6. First ground of appeal,raised by the assessee is about deduction u/s. 36(1)(viii) of the Act. During the assessment proceedings,the AO found that the assessee had claimed deduction u/s. 36(1)(viii) in respect of the profits earned on eligible business, that for arriving at the profits it had allocated expenses relating to eligible business based on funds deployed, that while computing the funds deployed it had considered the amount of deposits, assets, borrowings and other liabilities. However,the AO was of the opinion that it should have considered only total of assets/ liabilities. Accordingly, he reallocated the expenses and restricted the deduction u/s. 36 (1) (viii) of the Act, to Rs. 133 crores as against Rs. 150 crores, claimed by assessee,for the year under appeal.

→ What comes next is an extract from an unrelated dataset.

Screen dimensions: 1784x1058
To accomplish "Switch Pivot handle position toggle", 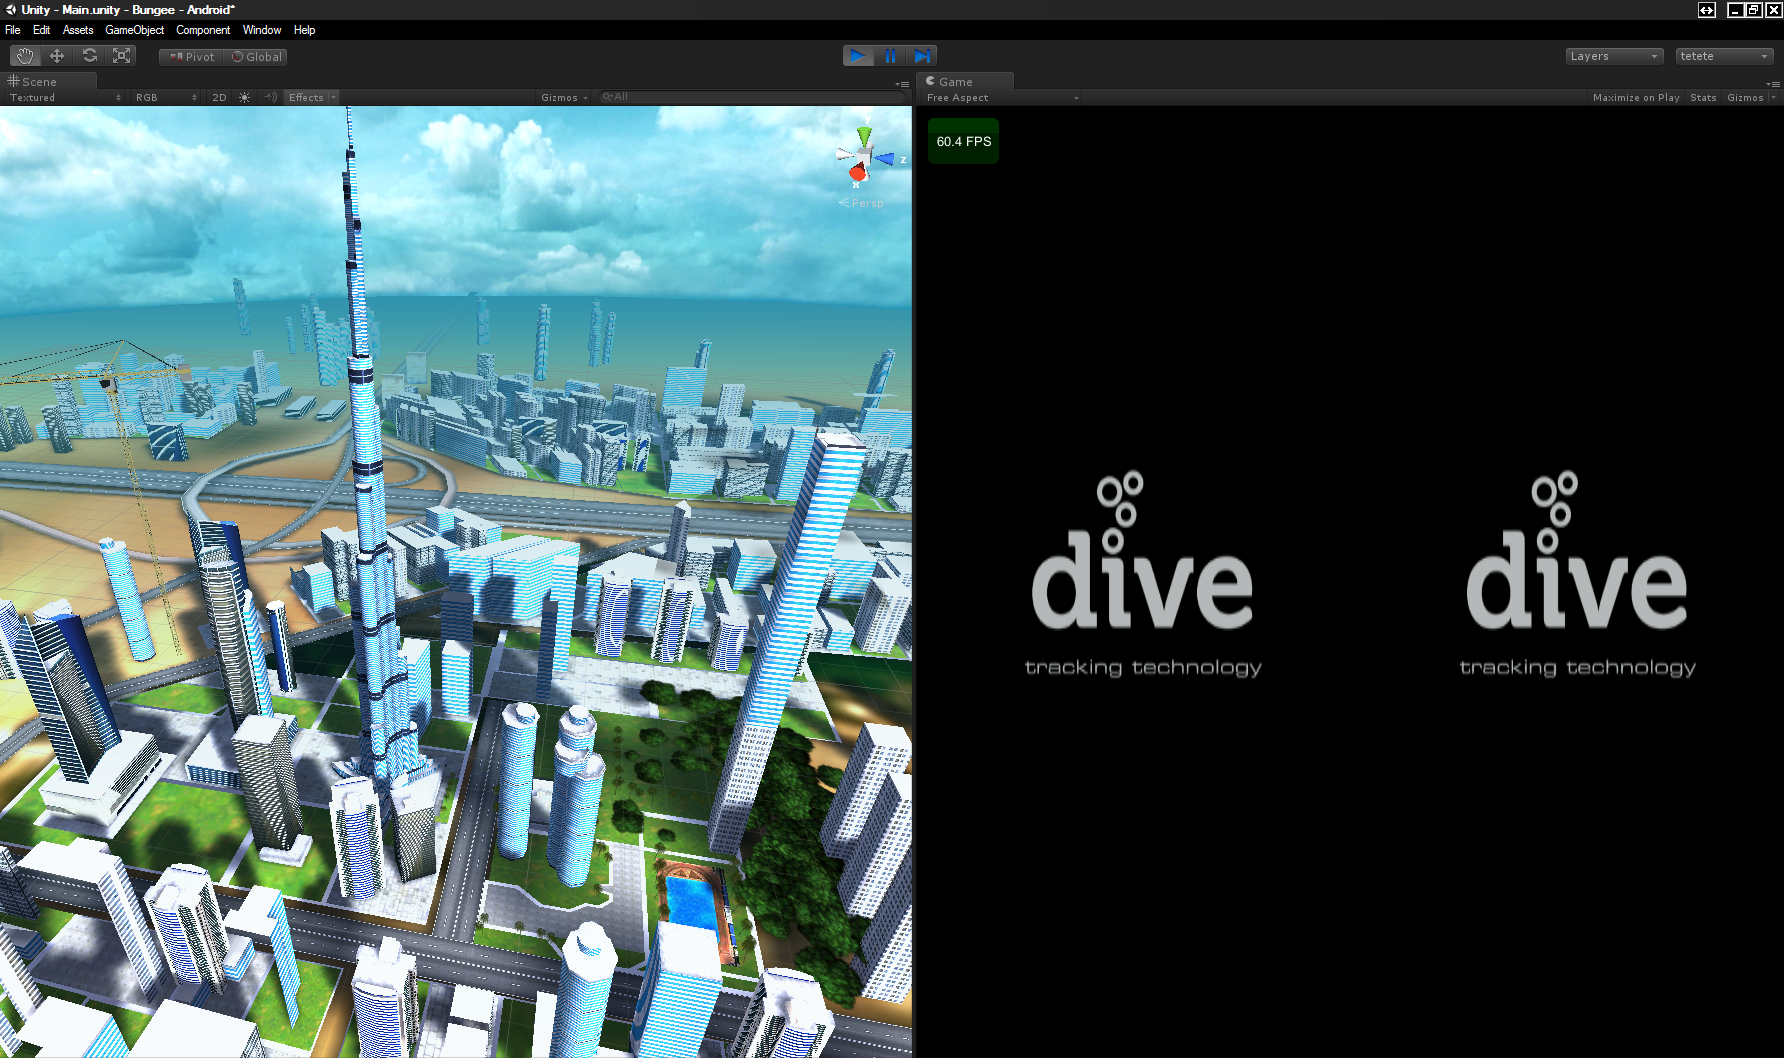I will point(192,57).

6.1. Aggrieved by the order of AO, the assessee preferred an appeal before the FAA and made elaborate submissions. After considering the available material, he held that benefit u/s. 36(1) (viii) applied only to Financial Corporations/ Public Sector Co. Banking Co. Co-operative Bank/ Housing Finance Co. etc., that the AO had adopted right method of allocation of expenses in arriving at the profits from eligible business. Finally, confirming order of AO, he dismissed the appeal of the assessee.

6.2. It was brought to our notice that identical issue was deliberated and decided upon by the Tribunal on 13/7/2016, while deciding the Appeals for AY.s 2007-08 and 2008-09 (ITA.s 2966/Mum/2014 and 3085/Mum/2014 and other two appeals). We would like to reproduce paragraph No. 14, of the said order of the Tribunal and it reads as under :-

“14. We shall now take up individual issue urged in the years under consideration. In AY 2007-08, the assessee is contesting the dis allowance of claim made u/s 36(1)(viii) of the Act. We notice that this issue has been decided in favour of the assessee by the co-ordinate bench of Tribunal in AY 2006-07. The tax authorities had rejected the claim by holding that the provisions of sec. 36(1)(viii) shall be applicable only to “financial Corporations”. The Tribunal has held that the banks will also be covered by the inclusive definition given for the expression “financial Corporations” in sec. 36(1)(viii) of the Act. Consistent with the view taken therein, we set aside the order passed by Ld CIT(A) on this issue and direct the AO to allow the claim.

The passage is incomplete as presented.